> **Zu erledigende Aufgaben**
1. Fasse den Absatz im Text über die französische Ratspräsidentschaft, der mit „Im Nachhinein loben“ beginnt, als kurze Liste seiner wichtigsten Aussagen zusammen.
2. Führe den Text über die französische Ratspräsidentschaft nach seinem letzten Satz mit einem weiteren Absatz fort.

> **Bereitgestellter Text**
Als Präsident Emmanuel Macron am 9. Dezember 2021 die Ziele der Ratspräsidentschaft bekannt gab, waren viele EU-Staaten skeptisch angesichts der äußerst ambitionierten Agenda, die zahlreiche Ein­zelpunkte enthielt, aber keine klare Priori­sierung aufwies. Unter dem Motto »Relance, Puissance, Appartenance« (Auf­schwung, Macht, Zugehörigkeit) hatte sich Paris vor allem im Bereich Sicherheits- und Verteidigungspolitik ein umfangreiches Programm vorgenommen, das von rüstungsindus­trieller Förderung bis zur Erhöhung der Einsatzfähigkeit viele Elemente abdeckte.

Im Nachhinein loben die meisten EU-Mitglieder die Ergebnisse, auch wenn die intensive Agenda bei kleineren Staaten zu Irritationen führte, weil ihnen die Personalressourcen fehlen, um dem vorgegebenen Rhythmus zu folgen. Angesichts von Pan­demie, russischem Angriffskrieg sowie Prä­sidentschafts- und Parlamentswahlen in Frankreich war der Ratsvorsitz von außer­ordentlichen Umständen bestimmt, was zahlreiche Anpassungen des Programms nötig machte. Trotzdem konnte Paris beson­ders im Bereich Sicherheitspolitik Fortschritte erzielen.

Ein günstiger Kontext für die französische Agenda

Russlands Invasionskrieg hat zu einem brutalen Erwachen der Europäer geführt. Auf der einen Seite haben sie bewiesen, dass sie in Krisenzeiten in der Lage sind, schnell und energisch zu reagieren. Davon zeugen ihre beispiellosen Sanktionen gegen Moskau und Minsk, ebenso die Rüstungs­lieferungen an die Ukraine, die auch letale Waffen umfassen und durch die Euro­päische Friedensfazilität (EPF) erleichtert werden.

Auf der anderen Seite hat der Krieg vor Augen geführt, wie sehr es den Europäern an militärischen Fähigkeiten mangelt. Sowohl bei der Verstärkung der Bündnisverteidigung im Rahmen der Nato als auch bei den Waffenlieferungen an die Ukraine kommt der größte Teil aus den USA. Auch dieser ernüchternde Umstand hat es Frank­reich erlaubt, die sicherheitspolitischen Themen, denen aus seiner Sicht Priorität zukommt, in den Vordergrund zu rücken. Paris hatte im Vorfeld einen starken Akzent auf die strategische Souveränität Europas gelegt. Konkrete Anliegen waren dabei, die sicherheitspolitische Handlungsfähigkeit des Kontinents zu erhöhen und seine ver­teidigungstechnologische wie -industrielle Basis (European Defence Technology and Industrial Base, EDTIB) zu stärken.

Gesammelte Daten
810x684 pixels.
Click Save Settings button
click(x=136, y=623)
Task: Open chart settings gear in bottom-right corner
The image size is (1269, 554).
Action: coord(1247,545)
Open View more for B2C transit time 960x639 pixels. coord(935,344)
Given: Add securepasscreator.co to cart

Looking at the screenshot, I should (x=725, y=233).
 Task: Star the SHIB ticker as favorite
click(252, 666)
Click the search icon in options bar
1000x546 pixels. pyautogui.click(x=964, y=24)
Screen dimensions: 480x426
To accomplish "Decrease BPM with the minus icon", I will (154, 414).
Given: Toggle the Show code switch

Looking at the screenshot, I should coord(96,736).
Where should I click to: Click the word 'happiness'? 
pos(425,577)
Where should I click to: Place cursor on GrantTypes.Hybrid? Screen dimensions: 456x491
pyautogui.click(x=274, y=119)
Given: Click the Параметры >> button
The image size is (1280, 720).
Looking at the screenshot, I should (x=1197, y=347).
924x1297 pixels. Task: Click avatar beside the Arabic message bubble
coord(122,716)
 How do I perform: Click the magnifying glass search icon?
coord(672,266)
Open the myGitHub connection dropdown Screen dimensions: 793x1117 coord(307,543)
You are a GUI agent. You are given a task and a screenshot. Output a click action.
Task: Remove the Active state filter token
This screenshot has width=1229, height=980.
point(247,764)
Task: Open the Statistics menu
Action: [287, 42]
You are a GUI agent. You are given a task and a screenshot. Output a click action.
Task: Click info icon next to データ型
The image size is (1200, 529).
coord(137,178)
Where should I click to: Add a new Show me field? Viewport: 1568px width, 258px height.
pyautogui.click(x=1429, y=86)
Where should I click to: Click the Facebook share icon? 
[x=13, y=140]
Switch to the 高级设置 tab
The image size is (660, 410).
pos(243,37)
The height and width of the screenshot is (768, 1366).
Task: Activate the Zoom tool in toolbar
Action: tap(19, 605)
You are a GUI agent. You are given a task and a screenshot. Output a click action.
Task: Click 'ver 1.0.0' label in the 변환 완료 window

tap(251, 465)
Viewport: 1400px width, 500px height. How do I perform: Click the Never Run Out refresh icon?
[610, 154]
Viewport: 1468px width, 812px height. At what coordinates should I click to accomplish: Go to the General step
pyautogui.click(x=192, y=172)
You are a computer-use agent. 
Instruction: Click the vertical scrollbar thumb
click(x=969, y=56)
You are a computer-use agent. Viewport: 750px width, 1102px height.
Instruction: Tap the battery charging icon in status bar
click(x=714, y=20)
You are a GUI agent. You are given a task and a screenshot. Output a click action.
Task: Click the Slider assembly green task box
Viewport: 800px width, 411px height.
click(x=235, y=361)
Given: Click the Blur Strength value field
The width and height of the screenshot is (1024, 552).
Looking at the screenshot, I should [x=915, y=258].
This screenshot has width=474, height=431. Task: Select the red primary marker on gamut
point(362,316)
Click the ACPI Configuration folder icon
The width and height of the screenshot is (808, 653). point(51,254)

> **Ergebnisse der Übung**
1.
- Die meisten EU-Mitglieder loben im Nachhinein die Ergebnisse.
- Bei kleineren Staaten führte die intensive Agenda zu Irritationen, weil ihnen das Personal fehlte, um dem vorgegebenen Rhythmus zu folgen.
- Pandemie, russischer Angriffskrieg sowie Präsidentschafts- und Parlamentswahlen in Frankreich prägten den Ratsvorsitz und machten zahlreiche Anpassungen des Programms nötig.
- Trotzdem erzielte Paris besonders in der Sicherheitspolitik Fortschritte.

2.
Von diesen Intentionen zeugen die Schlussfolgerungen der außerordentlichen Tagungen des Europäischen Rats von An­fang März in Versailles und Ende Mai in Brüssel. Beide Treffen konzentrierten sich auf drei Themen: erstens »Stärkung der Ver­teidigungsfähigkeit« der EU, also Be­schaf­fung militärischer Fähigkeiten und Erhö­hung der Handlungsfähigkeit, zwei­tens »Verringerung der Energieabhängig­keiten« und drittens »Aufbau einer robusten wirt­schaftlichen Basis«. Die am 11. März ver­ab­schiedete Erklärung von Versailles brachte das vierte Sanktionspaket gegen Russland auf den Weg, stellte der Ukraine weitere »politische, finanzielle, materielle und humanitäre Hilfe« in Aussicht und eröff­nete Kyiv insbesondere auch eine Bei­tritts­perspektive für die EU. Darüber hinaus bekundeten die Mitgliedstaaten ihre Ab­sicht, »mehr Verantwortung für unsere Sicherheit zu übernehmen und weitere ent­scheidende Schritte zum Aufbau unserer europäischen Souveränität [und] zur Ver­ringerung unserer Abhängigkeiten […] zu unternehmen«.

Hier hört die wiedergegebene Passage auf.